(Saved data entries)
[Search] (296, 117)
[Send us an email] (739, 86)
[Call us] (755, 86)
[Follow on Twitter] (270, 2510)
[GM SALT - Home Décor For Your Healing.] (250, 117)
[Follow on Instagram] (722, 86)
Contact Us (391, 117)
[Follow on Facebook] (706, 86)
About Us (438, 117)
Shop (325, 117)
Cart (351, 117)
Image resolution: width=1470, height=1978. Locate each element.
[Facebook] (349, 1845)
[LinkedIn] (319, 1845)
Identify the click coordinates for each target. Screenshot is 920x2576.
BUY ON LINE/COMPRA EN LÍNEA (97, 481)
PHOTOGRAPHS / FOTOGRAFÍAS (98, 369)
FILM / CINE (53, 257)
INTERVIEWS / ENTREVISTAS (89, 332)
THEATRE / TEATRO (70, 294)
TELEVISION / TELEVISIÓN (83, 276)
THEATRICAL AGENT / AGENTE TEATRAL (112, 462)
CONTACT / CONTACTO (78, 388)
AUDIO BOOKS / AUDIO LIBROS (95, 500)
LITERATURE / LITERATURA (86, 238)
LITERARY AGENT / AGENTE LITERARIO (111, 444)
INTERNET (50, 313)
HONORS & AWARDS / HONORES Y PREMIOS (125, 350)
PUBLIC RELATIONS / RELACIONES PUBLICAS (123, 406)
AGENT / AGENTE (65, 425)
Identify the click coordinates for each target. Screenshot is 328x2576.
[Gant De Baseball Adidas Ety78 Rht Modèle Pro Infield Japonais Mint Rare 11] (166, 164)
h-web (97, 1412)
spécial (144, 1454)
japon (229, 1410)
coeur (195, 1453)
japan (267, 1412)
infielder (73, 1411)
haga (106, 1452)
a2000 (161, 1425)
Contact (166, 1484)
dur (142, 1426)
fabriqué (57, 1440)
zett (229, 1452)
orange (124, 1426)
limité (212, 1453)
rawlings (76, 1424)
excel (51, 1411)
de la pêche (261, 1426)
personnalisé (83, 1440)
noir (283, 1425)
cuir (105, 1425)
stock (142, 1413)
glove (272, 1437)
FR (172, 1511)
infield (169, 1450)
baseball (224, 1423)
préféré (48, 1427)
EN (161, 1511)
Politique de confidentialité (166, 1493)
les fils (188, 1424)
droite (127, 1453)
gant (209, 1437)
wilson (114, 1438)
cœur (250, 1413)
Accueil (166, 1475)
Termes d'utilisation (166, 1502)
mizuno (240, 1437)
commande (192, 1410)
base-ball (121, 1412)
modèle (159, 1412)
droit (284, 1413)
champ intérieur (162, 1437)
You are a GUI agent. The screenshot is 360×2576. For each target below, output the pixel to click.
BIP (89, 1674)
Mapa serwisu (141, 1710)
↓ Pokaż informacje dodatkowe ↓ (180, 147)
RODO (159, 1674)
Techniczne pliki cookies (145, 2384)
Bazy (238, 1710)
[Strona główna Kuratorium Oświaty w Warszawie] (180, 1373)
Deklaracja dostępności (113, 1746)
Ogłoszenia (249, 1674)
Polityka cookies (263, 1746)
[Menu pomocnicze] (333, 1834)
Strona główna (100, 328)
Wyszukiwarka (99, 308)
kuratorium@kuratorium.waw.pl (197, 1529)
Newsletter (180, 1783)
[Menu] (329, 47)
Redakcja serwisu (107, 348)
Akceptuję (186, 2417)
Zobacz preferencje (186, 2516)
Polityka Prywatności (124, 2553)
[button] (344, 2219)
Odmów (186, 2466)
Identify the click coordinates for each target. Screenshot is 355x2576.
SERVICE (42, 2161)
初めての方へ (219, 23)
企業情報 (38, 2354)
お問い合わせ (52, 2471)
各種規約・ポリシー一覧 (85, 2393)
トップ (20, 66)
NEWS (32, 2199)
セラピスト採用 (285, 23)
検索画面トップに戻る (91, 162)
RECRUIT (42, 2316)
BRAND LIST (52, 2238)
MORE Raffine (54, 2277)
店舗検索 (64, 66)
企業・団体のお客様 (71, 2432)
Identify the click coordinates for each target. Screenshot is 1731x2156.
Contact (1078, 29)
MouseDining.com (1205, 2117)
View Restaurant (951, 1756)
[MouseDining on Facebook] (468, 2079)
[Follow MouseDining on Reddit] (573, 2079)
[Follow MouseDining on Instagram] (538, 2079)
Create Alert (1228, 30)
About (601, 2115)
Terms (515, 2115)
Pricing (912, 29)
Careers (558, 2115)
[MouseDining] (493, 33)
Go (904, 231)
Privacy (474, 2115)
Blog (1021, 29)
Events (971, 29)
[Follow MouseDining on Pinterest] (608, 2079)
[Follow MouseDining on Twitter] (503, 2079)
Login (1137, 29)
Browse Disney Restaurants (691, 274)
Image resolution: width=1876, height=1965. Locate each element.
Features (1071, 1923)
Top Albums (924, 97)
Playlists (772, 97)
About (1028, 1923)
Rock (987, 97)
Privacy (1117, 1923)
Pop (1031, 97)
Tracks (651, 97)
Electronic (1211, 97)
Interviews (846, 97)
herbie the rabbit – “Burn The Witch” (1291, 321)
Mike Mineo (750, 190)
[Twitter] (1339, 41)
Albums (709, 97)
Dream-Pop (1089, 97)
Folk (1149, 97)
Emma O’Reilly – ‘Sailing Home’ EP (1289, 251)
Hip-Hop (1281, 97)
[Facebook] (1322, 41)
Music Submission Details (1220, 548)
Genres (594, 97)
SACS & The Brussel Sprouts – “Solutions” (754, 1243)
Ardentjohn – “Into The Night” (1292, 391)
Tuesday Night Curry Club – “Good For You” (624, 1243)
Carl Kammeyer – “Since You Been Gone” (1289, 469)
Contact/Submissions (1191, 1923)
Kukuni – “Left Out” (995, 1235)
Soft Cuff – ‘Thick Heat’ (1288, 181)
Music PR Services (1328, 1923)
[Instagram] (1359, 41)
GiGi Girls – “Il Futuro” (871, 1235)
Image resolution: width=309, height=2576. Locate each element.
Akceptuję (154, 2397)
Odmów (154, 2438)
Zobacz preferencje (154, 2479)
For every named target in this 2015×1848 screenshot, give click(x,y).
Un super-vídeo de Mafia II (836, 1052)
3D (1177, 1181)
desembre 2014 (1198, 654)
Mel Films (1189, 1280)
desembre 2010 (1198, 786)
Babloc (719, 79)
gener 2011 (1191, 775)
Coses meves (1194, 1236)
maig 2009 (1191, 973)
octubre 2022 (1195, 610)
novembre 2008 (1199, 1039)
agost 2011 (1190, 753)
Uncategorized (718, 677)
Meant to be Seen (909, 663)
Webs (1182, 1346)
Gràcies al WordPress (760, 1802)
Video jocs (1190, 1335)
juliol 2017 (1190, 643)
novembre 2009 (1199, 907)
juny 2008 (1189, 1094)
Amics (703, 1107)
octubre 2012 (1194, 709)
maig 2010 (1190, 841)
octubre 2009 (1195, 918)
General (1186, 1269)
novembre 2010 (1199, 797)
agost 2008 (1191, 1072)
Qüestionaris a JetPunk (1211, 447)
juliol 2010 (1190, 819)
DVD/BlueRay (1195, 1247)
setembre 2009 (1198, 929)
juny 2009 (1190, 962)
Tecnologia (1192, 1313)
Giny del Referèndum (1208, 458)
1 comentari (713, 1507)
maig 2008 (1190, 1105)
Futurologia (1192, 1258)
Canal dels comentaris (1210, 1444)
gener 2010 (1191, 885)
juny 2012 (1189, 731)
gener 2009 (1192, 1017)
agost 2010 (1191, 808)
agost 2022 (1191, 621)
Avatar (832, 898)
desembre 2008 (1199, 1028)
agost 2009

◆ EXERCISE AIM ◆
Reproduce word for word the lines of the records above, beginning at the first and ending with the line where "[LinkedIn] (319, 1845)" appears, and nothing past it.

◆ SOLUTION ◆
[Search] (296, 117)
[Send us an email] (739, 86)
[Call us] (755, 86)
[Follow on Twitter] (270, 2510)
[GM SALT - Home Décor For Your Healing.] (250, 117)
[Follow on Instagram] (722, 86)
Contact Us (391, 117)
[Follow on Facebook] (706, 86)
About Us (438, 117)
Shop (325, 117)
Cart (351, 117)
Image resolution: width=1470, height=1978. Locate each element.
[Facebook] (349, 1845)
[LinkedIn] (319, 1845)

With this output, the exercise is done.